Pages

Tuesday, October 26, 2021

Tina Smith goes with the status quo. Is that anyone's surprise? Re: Policing reorganization and reform.

 Strib seems to favor printing anti-referendum stuff. Most recently, the chief, chief, what about the chief? Here. This atop the online page today, with Smith's equally prominently featured item from Oct. 19. Re: Editorial choice and slants, bless MSM.

First, Smith item start and finish:

U.S. Sen. Tina Smith said Tuesday she will vote no on the Minneapolis policing ballot measure dividing prominent Democrats more than a year after the police killing of George Floyd.

"After many conversations, I have concluded that Amendment #2 does not address the core public safety challenges we face, and may well move us in the wrong direction," Smith said in a statement.

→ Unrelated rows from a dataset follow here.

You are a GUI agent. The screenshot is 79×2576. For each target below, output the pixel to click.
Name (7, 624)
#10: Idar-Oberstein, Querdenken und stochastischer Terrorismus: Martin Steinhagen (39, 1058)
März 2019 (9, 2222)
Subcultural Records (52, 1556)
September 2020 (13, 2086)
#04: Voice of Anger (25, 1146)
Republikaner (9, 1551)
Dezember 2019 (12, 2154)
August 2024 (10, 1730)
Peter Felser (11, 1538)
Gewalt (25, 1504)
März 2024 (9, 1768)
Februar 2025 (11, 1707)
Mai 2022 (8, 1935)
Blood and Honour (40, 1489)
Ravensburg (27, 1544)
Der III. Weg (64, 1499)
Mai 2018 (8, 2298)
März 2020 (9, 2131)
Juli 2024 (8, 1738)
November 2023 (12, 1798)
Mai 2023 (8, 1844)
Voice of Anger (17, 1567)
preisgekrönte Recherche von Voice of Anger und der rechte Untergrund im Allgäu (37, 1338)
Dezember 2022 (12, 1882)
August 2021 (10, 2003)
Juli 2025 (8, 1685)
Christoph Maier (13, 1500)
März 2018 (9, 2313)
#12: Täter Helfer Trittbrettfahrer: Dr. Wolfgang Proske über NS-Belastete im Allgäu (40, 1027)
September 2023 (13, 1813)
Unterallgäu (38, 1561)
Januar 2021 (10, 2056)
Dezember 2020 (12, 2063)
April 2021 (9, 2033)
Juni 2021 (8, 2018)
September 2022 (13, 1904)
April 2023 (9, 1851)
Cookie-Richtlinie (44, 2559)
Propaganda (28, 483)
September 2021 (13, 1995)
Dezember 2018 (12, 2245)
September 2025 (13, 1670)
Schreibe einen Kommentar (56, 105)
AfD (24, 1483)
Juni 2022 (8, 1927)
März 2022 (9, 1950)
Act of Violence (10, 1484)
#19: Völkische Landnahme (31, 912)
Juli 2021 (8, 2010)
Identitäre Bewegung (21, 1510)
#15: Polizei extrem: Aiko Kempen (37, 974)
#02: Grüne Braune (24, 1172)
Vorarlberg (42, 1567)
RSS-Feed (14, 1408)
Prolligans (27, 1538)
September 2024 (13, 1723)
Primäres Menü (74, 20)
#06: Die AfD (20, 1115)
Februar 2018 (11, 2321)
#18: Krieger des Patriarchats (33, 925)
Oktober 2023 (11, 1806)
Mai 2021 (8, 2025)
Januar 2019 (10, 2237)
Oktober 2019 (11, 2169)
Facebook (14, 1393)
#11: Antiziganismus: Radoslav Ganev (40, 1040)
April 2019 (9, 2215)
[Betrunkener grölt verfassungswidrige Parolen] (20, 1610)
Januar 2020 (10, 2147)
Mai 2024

If Minneapolis voters approve the measure in the city's Nov. 2 election, the city could replace the Minneapolis Police Department with a new public safety agency. Fellow Democratic U.S. Sen. Amy Klobuchar, who, like Smith, lives in Minneapolis, opposes the ballot question along with DFL Gov. Tim Walz. But Minnesota Attorney General Keith Ellison and U.S. Rep. Ilhan Omar, two Democrats who both live in the city, are openly backing the measure.

"With the murder of George Floyd, Minneapolis became the epicenter of a global reckoning around racial justice and police brutality," Smith said Tuesday.

[...]  While Smith said she didn't support defunding the police, she emphasized that policing needed to be reformed.

Smith's Tuesday announcement comes just two weeks before Election Day. Smith said she "wrestled" with her vote on the question.

"While there is much I agree with in the amendment, one component poses an insurmountable problem — the requirement that the new Department of Public Safety report to both the mayor and the City Council," Smith said.

She cited her own background in local government, working as chief of staff for then-Minneapolis Mayor R.T. Rybak. Smith said her City Hall experience "tells me that this change will exacerbate what is a deeply flawed city governance structure, where accountability, authority and lines of responsibility between the mayor and City Council are diffused and dysfunctional."

"I believe imposing this dysfunctional structure for public safety would likely have a negative effect on public safety and the operations of the police department," Smith said.

Readers are left to find on their own - was Smith's tenure with Rybak at the same time Klobuchar was County Attorney and never during years ever prosecuted police brutality? The status quo allows for too little public scrutiny and input into how police behave; while the union remains strong on defending good/bad/mediocre cops as its vision of duty to one another. Opinions can differ, but a multi-person  council seems more responsive to community voices than a boss mayor. Diffusing authority and responsibility might allow more scrutiny, the more the better, since internal affairs investigations never seem to find dischargeable conduct, finding excuses and silence as a best alternative. Put otherwise, how many cops has internal affairs fired, if you know? If you don't know, then the problem seems bigger than if there were sunshine on police officer discipline decision making.

Tight organization leads to maintenance of a comfortable status quo, for the insiders. Tina Smith liked having Rybak to answer to, rather than having to answer to each councilmember - which might have been good for Smith but less good for a community facing police weight on the neck, so to speak.

Smith, Frey, Klobuchar, and Walz each stamp law and order AND CONTINUITY over innovation with a less certain outcome than continuity, their friend.

Smith, appointed to the Senate by Mark Dayton, the man elected on the mantra, "Tax the Rich," which proved to be a slogan and not a keen intent. Same old, with Smith chief of staff.

NEXT - Here is how Strib, online this morning, featured its hail to the chief -

click image to enlarge and read

Freedom of the Press is great! Just ask Glen Taylor. He owns one. Loves it.

My trust is with the councilmembers, over Frey and a lifetime cop together saying the status quo is what's best for cops and community. The council is fresher, it will create reform of executive functions and organization, which will then be another bureau, but one with reformed and renewed public oversight; for the good of all, not solely for the good of the insiders wanting maximum leeway and minimum accountability.

Think Bob Kroll. Vote for reform. Think George Floyd; his neck and Chauvin's heavy badge.

________UPDATE______

https://readsludge.com posted a few years ago an item mentioning Tina Smith.

Manchin also gets mentioned in that item.

______FURTHER UPDATE_______

Sniff around OpenSecrets details about Tina Smith; e.g., starting here, where a number of variables can be altered; but this link shows a suggestion that Tina would come down as not rocking any big boats. Investments in Tina Smith suggest she would not embrace any change from a status quo favorable to those who invested their money in her. As a bet, those corporations having their people investing in her would not want policing as currently done monkeyed around with in any material way; and lo, what conclusion has she reached on policing reform?